再进一步,这些代表你偏好的偏好标签权重行还能够进行用户分类。假设你的美女兴趣标签的权重值是8,社交权重是2,消费能力是5,我们就可以建立起空间向量坐标,表示为R(8,5,2)。向量可以理解成一个空间固定指向的线段,非原点端对应一个坐标,就相当于是你的用户定位。一般的处理办法是,以此算出余弦值和空间两点点距离公式,把用户向量坐标带入球面坐标,就能够找出和你相似的人,然后进行用户分类。
而对于性别和学历等个人数据的估计则要通过对比法处理。

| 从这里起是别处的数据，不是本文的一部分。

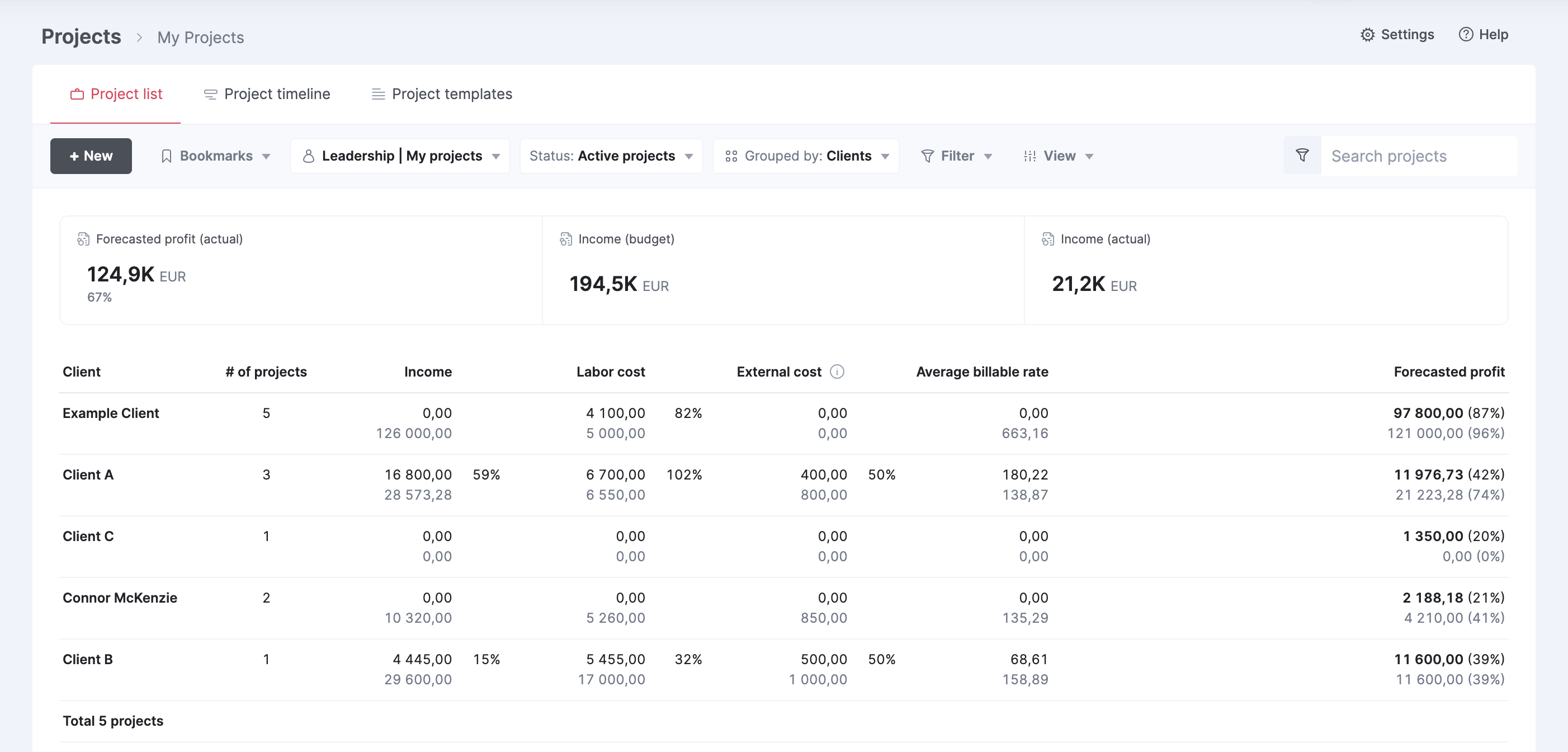Open the Example Client row
1568x752 pixels.
pyautogui.click(x=784, y=423)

把已知学历和性别的用户作为样本,一部分来测试准确度,另一部分用来训练模型,得到一个预测准确率高达90%的算法模型,但具体的操作算法就比较复杂了。总之,完成这些数据处理之后,平台就能得到一个用户画像,我们假设存在文件夹之中,可以叫做<算法预测结果>。这样,一个可以查到消费兴趣的消费者便被提供给各大广告主了。
在腾讯广告开放平台的后台,我们就可以看到这一“盛况”。用户的行为数据被处理到了出神入化的地步,而广告主甚至可以自己选择标签进行精准投放,价格低到1.5元每千次投放。还人性化提供消费者数据筛选,可以精确到用户去了几次机场,打了几次车。
最后,当你有过奶粉的消费记录之后,在某APP上即将浏览到广告位的时候,平台后台就会发起一次广告位“竞标招租”,那些出价高的会在广告位显示出来。于是,也就有了文章开头的那一幕。
值得一提的是,现在还有一种偏向于同类用户推荐的机制。通过行为推荐商品的效果往往会出现偏差,不如同类型用户推荐来的准确。具体做法是,先把你归类,找到和你兴趣偏好一样或者接近的人,把人家的浏览记录或者商品清单复制给你,这样的效果可能会好一点,但也不排除审美差异导致的“凌乱”。
需要再补充的是,平台追踪你的浏览痕迹并不是只对应你的手机号码,不信你试一试,即便你不登录某宝浏览奶粉商品,在你刷到抖音的时候也会出现奶粉广告。这是因为平台不止是对你的手机号码进行对应,还与你的手机唯一识别码绑定。这个唯一识别码,安卓机叫做IMEI而苹果机叫做IDFA。平台就是通过这个识别码来完成精准投放的,毕竟精准投放需要一个唯一能够代表你的东西。换句话说,你在广告平台那里就是一堆乱码!
不过,你也不用太过紧张,这些数据搜集并不会影响到你的隐私安全,更不会进行监听监视。根据我国的《个人信息安全规范》规定,商业广告商搜集个人兴趣标签应该严格依照相关条例,避免标签精确到个人,以保护隐私安全。而苹果用户还可以自己设置IDFA识别码权限,哪个APP能够访问你的数据痕迹,你说了算!